The Movie Club

The Problem With Clint Eastwood’s Gran Torino

Chiming in quickly here to refine my earlier query about Clint Eastwood (not least because of the e-mails I’ve been getting from readers with vigilante justice in their eyes): When I asked whether anyone else found him overrated, I was referring to Eastwood the director, not Eastwood the actor. To carp about the latter would be like objecting to the cracks in the Liberty Bell. Stephanie’s right: He owns every crease in that monument of a face, and his great strength as a performer, especially as he ages, has been to understand and inhabit that monumentality with an ironic intelligence that, in this year’s Gran Torino, comes close to imploding the Eastwood myth from within.

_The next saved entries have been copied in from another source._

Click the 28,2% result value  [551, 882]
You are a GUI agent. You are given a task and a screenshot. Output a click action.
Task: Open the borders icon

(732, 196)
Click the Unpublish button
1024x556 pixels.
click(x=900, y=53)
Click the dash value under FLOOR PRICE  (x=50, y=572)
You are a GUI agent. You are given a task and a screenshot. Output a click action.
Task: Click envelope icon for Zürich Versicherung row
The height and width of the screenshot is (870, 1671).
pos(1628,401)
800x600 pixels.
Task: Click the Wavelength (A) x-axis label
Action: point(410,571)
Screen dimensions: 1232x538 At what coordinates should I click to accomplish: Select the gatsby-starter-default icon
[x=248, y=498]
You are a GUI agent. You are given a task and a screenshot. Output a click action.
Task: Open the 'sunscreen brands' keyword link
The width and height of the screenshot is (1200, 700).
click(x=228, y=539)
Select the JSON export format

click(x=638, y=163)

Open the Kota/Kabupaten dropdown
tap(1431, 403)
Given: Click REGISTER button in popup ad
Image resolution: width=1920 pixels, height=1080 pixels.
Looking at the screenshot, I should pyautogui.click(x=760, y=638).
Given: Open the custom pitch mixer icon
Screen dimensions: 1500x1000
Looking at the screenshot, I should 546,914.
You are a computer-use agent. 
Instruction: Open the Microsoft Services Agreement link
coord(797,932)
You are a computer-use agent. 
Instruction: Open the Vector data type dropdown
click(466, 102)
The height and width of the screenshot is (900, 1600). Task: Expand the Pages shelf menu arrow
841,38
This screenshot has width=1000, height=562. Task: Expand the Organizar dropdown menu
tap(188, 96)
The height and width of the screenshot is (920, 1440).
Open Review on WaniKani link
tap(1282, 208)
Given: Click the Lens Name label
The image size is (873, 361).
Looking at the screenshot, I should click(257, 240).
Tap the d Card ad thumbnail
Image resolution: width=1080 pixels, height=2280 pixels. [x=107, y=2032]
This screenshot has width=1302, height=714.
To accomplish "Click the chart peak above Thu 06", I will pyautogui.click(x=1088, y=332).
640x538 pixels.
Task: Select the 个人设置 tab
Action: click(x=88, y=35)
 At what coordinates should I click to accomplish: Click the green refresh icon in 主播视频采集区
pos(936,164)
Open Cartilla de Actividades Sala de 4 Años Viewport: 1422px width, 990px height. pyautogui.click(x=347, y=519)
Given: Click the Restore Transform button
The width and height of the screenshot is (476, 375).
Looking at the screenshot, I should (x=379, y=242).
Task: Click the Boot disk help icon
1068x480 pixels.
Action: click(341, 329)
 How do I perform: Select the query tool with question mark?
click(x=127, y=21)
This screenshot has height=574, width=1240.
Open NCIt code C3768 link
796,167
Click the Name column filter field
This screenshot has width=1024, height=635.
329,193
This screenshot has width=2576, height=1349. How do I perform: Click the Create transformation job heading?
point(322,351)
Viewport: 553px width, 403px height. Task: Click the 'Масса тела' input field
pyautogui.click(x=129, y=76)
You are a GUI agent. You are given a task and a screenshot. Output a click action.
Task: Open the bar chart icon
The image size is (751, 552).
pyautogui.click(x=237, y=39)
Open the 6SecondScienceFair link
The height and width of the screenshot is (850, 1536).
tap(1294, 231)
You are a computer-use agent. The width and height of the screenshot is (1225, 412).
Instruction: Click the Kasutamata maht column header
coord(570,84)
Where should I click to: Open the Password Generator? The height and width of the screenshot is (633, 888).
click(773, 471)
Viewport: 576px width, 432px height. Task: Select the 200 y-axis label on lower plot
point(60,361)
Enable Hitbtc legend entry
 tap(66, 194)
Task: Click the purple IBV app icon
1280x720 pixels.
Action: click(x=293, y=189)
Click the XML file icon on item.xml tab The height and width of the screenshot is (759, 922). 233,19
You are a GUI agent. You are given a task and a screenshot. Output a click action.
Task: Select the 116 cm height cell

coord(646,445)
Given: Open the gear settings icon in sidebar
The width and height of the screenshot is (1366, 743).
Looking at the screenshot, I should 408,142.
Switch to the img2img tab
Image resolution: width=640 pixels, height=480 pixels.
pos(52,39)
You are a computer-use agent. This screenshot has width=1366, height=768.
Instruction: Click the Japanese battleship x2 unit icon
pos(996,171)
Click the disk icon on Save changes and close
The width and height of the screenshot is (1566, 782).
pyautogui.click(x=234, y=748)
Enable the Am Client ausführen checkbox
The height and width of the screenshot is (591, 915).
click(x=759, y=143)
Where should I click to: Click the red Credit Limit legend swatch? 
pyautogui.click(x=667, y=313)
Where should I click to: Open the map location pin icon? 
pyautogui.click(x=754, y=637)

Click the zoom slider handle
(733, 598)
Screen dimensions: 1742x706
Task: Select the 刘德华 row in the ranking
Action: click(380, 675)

Comes close … until Eastwood the director comes galumphing in with what I think even a lot of his fans agreed was a mawkishly heroic ending, which (I can state without spoiling either movie) shares a weird messianic logic with the finale of the award-winningly lousy  Seven Pounds. The Manichaean split between Eastwood’s bad guys (that slavering child-murderer in The Changeling, warbling “Silent Night” under his execution hood) and his good guys/gals (Angelina Jolie, bruised and trembling in the snake-pit psycho ward) is just too stark for me to take seriously the moral plight of either. Isn’t the righteous masochism of Gran Torino (or The Changeling or Million Dollar Baby) just an inversion of the righteous sadism of the Dirty Harry movies?